For another example, because rules need time and cognitive resources to be evaluated and adjusted based on feedback, RB learning but not II learning should be impaired if the amount of time to process the feedback signal is limited. This dissociation was confirmed in humans by Maddox et al., (2004). Showing this dissociation in nonhuman primates would suggest that they also process deliberately and cognitively the feedback given on training trials. It might indicate that they, like humans, are engaged in the hypothesis-testing and hypothesis-replacing processes that are the crucial components of explicit, rule-based categorization. In our view, the RB-II framework lays the groundwork for important future lines of research on animals' reflective minds and their capacities for declarative cognition.

8.5. Conclusion

The application of the RB-II dissociative framework across species is an example of the synergy that can arise among cognitive psychology, neuroscience, and comparative psychology. It is remarkable that this theoretical framework, born within human cognitive psychology and cognitive neuroscience, appears suddenly poised to open new empirical windows on the minds of many species. In return, those windows seem likely to illuminate the evolutionary roots and shoots of the stem categorization system from which that of humans and the primates emerged.

Appendix.

This appendix summarizes the models referred to in the test and also describes the model-fitting procedures. For more details, see Maddox and Ashby (1993).

Rule-based model

The rule-based model assumes that the participant sets a decision criterion on one stimulus dimension (either bar frequency or orientation). The outcome of modeling is to specify the vertical or horizontal line drawn through the stimulus space that would best partition the participant's Category A responses from his or her Category B responses. This model has two parameters: a criterion value on the relevant dimension and a perceptual noise variance.

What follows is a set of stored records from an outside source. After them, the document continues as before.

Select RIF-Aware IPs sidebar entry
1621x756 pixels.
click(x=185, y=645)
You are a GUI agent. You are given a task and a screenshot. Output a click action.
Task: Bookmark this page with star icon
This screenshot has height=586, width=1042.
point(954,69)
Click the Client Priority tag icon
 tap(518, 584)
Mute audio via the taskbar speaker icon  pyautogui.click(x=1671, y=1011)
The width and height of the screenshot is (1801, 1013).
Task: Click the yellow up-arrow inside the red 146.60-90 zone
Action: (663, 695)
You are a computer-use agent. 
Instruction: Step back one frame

Information-integration model

The information-integration model assumes that the participant sets a linear decision bound that can have any slope and intercept. The outcome of modeling is to specify the line drawn through the stimulus space, of any slope and intercept, that would best partition the participant's Category A responses and Category B responses. This model had 3 parameters: the slope and intercept of the linear decision bound and a perceptual noise variance.

Model selection

The procedures for selecting the best-fitting model were as follows. Parameters were estimated using the method of maximum likelihood. That is, modeling evaluated which model would, with maximum likelihood, have created the distribution within the stimulus space of Category A and Category B responses that the participant actually produced. Then the Bayesian Information Criterion (Schwarz, 1978) determined model selection: Bayesian Information Criterion = r lnN – 2 lnL, where r is the number of free parameters, N is the sample size, and L is the likelihood of the model given the data.